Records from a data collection
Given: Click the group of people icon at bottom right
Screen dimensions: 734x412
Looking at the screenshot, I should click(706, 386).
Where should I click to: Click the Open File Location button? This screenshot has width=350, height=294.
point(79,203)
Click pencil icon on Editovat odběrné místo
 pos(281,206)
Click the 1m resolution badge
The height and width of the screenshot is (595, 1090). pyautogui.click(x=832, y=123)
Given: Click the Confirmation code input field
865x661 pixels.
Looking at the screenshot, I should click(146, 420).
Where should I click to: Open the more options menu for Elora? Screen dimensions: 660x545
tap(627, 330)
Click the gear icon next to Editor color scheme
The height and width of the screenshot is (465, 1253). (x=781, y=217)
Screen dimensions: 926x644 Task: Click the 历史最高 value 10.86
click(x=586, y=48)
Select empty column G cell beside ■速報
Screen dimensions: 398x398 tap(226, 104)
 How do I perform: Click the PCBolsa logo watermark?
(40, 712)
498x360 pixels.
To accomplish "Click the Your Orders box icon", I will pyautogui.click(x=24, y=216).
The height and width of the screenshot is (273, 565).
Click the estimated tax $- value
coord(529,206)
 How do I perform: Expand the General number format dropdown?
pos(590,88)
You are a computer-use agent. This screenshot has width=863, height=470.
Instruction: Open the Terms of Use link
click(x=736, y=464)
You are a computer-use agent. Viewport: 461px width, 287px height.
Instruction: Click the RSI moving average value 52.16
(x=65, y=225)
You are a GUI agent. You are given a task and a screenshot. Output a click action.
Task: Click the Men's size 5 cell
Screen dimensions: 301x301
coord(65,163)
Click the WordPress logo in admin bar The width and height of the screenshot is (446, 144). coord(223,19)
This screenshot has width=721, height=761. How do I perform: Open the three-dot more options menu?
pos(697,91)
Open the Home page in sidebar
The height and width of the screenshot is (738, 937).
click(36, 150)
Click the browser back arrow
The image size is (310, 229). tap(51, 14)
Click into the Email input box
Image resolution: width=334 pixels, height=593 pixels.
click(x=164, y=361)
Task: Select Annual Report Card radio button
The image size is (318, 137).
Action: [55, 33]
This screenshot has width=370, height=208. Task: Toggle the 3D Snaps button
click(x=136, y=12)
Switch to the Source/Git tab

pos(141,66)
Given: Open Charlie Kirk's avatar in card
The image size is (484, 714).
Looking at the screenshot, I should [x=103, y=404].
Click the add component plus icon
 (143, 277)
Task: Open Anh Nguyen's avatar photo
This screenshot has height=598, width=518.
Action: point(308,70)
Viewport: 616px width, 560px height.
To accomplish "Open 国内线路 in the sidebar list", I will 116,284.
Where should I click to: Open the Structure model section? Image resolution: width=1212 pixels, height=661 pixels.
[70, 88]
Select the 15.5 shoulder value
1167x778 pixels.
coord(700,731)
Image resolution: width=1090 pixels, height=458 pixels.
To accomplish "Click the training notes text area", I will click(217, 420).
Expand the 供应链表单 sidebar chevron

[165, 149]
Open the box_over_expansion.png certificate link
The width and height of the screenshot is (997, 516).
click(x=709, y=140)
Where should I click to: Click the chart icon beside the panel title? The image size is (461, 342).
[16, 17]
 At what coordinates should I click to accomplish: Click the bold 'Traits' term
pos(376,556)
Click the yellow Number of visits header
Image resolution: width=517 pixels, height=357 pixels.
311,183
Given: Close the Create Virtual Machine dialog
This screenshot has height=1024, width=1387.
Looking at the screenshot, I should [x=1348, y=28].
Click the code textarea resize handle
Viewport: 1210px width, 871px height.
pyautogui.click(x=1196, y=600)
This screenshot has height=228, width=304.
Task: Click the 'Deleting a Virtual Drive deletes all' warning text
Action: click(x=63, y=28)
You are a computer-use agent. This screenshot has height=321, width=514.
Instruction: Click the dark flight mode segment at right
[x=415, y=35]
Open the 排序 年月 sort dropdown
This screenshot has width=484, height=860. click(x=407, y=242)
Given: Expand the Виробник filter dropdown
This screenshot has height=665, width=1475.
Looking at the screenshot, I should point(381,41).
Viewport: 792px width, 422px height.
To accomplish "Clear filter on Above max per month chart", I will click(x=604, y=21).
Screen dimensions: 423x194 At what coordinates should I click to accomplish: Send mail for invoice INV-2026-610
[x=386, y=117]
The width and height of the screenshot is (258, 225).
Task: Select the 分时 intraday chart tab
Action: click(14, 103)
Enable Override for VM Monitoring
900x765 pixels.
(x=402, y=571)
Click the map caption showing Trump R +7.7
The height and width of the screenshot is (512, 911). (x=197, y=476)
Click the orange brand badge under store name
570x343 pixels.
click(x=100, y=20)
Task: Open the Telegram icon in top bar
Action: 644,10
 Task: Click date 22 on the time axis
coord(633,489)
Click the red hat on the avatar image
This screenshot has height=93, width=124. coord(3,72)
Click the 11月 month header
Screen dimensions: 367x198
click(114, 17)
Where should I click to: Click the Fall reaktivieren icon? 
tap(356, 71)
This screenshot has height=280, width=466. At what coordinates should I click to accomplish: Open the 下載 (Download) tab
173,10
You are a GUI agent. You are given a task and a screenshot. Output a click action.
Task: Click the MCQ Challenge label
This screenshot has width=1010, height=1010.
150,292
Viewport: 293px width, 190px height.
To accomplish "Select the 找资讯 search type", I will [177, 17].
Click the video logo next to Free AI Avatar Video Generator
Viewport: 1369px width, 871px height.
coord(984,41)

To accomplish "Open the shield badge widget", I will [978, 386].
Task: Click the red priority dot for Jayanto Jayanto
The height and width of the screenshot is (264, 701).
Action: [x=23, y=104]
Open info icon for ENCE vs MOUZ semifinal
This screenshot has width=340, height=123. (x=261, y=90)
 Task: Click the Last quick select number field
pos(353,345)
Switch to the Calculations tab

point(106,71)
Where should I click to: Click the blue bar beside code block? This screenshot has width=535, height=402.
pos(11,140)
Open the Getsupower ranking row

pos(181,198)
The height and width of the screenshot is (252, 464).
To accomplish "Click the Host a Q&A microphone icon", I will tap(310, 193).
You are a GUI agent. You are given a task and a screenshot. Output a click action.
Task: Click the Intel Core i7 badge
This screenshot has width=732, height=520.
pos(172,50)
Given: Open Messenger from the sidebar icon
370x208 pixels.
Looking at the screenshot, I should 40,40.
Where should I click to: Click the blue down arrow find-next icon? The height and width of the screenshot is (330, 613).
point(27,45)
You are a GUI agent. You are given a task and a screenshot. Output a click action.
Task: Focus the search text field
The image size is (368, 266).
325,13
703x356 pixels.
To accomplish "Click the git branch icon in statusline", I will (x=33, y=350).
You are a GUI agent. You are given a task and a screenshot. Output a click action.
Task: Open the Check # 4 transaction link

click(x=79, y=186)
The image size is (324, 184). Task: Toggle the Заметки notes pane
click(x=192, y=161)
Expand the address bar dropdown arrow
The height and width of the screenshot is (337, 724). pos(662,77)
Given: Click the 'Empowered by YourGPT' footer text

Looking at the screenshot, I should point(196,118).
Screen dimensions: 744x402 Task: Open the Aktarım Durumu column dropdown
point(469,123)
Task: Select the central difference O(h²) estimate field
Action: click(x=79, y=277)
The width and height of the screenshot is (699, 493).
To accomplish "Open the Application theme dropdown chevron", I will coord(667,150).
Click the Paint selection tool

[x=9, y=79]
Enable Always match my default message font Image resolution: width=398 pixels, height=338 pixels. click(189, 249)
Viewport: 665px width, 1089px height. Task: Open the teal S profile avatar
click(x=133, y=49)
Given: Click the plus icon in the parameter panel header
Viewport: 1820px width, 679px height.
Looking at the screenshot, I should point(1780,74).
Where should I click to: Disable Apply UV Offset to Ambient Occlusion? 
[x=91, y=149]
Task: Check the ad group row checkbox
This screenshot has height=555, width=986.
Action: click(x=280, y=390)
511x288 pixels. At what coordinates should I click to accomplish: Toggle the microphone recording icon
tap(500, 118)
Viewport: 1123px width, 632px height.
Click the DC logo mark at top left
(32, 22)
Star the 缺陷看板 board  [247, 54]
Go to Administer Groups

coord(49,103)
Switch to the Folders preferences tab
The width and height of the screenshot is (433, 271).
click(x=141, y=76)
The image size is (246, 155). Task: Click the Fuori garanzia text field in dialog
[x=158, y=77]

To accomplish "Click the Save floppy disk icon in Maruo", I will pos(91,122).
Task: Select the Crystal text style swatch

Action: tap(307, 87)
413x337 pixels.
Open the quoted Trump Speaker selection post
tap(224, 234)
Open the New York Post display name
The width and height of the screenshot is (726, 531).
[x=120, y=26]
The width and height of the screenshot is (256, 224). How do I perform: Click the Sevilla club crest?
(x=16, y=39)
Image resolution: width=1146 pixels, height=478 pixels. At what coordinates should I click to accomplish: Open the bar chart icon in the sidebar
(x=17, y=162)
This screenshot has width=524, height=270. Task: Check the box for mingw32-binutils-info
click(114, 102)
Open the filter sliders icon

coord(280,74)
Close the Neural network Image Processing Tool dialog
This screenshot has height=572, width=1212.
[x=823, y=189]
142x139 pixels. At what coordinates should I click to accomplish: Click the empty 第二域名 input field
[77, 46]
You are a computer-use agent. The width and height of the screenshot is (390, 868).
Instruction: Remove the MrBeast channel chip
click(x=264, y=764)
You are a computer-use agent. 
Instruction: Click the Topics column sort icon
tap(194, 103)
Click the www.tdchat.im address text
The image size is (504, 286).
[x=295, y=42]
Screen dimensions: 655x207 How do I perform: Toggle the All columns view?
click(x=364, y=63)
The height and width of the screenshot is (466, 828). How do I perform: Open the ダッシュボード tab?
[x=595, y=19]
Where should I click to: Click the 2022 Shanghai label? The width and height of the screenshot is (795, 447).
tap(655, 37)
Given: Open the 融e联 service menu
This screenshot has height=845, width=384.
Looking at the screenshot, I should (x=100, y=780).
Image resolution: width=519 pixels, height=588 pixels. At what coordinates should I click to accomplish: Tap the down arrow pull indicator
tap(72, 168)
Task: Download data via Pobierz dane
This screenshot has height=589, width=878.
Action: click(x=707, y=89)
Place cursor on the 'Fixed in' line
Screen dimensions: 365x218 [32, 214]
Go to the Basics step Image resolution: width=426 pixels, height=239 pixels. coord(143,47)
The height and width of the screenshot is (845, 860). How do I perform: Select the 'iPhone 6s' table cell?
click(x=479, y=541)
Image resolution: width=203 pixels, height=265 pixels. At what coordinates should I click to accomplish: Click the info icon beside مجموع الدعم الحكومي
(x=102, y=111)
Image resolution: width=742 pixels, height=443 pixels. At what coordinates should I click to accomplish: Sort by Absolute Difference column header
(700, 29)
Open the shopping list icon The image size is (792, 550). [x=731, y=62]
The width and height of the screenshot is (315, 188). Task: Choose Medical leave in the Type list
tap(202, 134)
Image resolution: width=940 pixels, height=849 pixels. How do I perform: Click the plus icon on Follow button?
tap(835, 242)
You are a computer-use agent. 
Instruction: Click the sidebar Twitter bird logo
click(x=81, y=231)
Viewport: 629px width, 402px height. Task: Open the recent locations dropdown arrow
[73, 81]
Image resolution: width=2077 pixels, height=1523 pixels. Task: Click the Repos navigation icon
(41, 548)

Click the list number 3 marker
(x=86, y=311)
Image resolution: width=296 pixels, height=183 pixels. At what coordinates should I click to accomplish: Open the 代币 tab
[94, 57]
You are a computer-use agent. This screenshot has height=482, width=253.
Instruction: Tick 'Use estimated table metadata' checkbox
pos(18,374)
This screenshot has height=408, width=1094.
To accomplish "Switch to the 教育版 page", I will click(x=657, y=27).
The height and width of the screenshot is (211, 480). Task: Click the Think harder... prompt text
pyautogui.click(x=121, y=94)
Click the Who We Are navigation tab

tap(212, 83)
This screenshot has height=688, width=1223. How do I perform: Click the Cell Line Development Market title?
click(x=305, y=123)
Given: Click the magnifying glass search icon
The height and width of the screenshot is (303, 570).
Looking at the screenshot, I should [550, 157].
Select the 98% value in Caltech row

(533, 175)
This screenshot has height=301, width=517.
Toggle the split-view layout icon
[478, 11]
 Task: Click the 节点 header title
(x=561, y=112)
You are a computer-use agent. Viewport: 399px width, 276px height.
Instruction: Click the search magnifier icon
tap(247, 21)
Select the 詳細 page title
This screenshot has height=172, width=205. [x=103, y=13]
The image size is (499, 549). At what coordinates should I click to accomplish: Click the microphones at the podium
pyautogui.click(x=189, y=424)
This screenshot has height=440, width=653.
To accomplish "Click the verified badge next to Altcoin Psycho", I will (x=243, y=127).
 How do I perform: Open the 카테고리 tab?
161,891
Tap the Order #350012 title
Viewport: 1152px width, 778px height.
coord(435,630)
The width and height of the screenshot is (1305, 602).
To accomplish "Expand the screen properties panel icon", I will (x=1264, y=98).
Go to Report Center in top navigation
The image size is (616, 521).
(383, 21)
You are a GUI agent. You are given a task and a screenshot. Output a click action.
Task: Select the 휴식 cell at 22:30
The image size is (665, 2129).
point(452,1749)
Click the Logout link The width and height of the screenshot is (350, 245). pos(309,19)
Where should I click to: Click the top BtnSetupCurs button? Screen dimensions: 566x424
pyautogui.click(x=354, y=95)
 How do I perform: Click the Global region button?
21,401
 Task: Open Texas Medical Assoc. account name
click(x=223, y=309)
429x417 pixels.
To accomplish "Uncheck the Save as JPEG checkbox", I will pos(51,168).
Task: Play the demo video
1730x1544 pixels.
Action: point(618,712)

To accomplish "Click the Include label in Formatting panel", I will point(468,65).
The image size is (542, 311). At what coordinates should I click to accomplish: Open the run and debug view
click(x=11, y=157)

**Your goal**:
Your answer should hold every line of the entries that contains the string "Report".

**Problem solution**:
Task: Select Annual Report Card radio button
Go to Report Center in top navigation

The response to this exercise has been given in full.